__Assignment__.
Please repeat only these lines, exactly: the one containing "Given: Select third" and all that come after it in the material.

__Exercise materials__.
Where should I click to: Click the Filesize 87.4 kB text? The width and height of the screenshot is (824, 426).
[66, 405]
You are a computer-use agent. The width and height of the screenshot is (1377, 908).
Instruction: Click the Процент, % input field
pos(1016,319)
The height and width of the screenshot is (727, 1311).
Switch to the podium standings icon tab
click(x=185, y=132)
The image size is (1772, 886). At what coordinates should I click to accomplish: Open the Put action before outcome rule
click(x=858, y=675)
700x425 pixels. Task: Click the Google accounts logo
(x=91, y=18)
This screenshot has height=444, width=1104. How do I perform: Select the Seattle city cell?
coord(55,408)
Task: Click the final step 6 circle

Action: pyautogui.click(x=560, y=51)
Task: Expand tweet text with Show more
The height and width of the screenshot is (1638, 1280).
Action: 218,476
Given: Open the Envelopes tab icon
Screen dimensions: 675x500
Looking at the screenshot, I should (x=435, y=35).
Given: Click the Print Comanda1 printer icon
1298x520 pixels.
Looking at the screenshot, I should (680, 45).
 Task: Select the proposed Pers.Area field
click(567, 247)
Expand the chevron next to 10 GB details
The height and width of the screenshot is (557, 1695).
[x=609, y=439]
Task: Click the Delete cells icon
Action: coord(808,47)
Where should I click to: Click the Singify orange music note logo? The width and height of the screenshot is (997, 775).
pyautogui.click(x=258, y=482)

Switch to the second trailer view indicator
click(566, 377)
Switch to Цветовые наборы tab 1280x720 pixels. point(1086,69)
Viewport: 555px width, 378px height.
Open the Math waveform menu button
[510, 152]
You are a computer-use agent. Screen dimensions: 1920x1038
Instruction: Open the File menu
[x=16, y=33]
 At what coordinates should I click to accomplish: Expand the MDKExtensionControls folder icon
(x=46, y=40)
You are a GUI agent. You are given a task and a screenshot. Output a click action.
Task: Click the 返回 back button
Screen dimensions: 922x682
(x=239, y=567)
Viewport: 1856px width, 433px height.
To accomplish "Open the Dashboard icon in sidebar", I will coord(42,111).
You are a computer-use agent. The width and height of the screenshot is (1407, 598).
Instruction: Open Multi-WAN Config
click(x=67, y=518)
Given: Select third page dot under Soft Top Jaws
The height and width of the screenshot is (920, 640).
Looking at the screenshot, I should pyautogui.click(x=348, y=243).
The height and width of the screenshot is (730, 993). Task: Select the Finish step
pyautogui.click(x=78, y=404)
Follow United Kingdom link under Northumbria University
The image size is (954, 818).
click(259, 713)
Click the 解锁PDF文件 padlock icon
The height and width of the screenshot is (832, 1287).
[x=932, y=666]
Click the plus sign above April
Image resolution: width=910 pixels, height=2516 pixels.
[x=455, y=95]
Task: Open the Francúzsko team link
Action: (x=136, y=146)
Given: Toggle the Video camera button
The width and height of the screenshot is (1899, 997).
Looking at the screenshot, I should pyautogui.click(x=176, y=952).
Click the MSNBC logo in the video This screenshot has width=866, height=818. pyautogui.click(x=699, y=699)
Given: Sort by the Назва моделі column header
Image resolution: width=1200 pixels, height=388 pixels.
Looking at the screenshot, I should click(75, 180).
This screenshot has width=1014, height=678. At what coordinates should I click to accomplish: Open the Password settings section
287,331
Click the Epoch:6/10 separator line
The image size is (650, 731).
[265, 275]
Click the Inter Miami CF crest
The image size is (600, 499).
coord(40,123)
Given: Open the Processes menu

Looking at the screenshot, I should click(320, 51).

__Expected answer__.
Given: Select third page dot under Soft Top Jaws
The height and width of the screenshot is (920, 640).
Looking at the screenshot, I should pyautogui.click(x=348, y=243).
The height and width of the screenshot is (730, 993). Task: Select the Finish step
pyautogui.click(x=78, y=404)
Follow United Kingdom link under Northumbria University
The image size is (954, 818).
click(259, 713)
Click the 解锁PDF文件 padlock icon
The height and width of the screenshot is (832, 1287).
[x=932, y=666]
Click the plus sign above April
Image resolution: width=910 pixels, height=2516 pixels.
[x=455, y=95]
Task: Open the Francúzsko team link
Action: (x=136, y=146)
Given: Toggle the Video camera button
The width and height of the screenshot is (1899, 997).
Looking at the screenshot, I should pyautogui.click(x=176, y=952).
Click the MSNBC logo in the video This screenshot has width=866, height=818. pyautogui.click(x=699, y=699)
Given: Sort by the Назва моделі column header
Image resolution: width=1200 pixels, height=388 pixels.
Looking at the screenshot, I should click(75, 180).
This screenshot has width=1014, height=678. At what coordinates should I click to accomplish: Open the Password settings section
287,331
Click the Epoch:6/10 separator line
The image size is (650, 731).
[265, 275]
Click the Inter Miami CF crest
The image size is (600, 499).
coord(40,123)
Given: Open the Processes menu

Looking at the screenshot, I should click(320, 51).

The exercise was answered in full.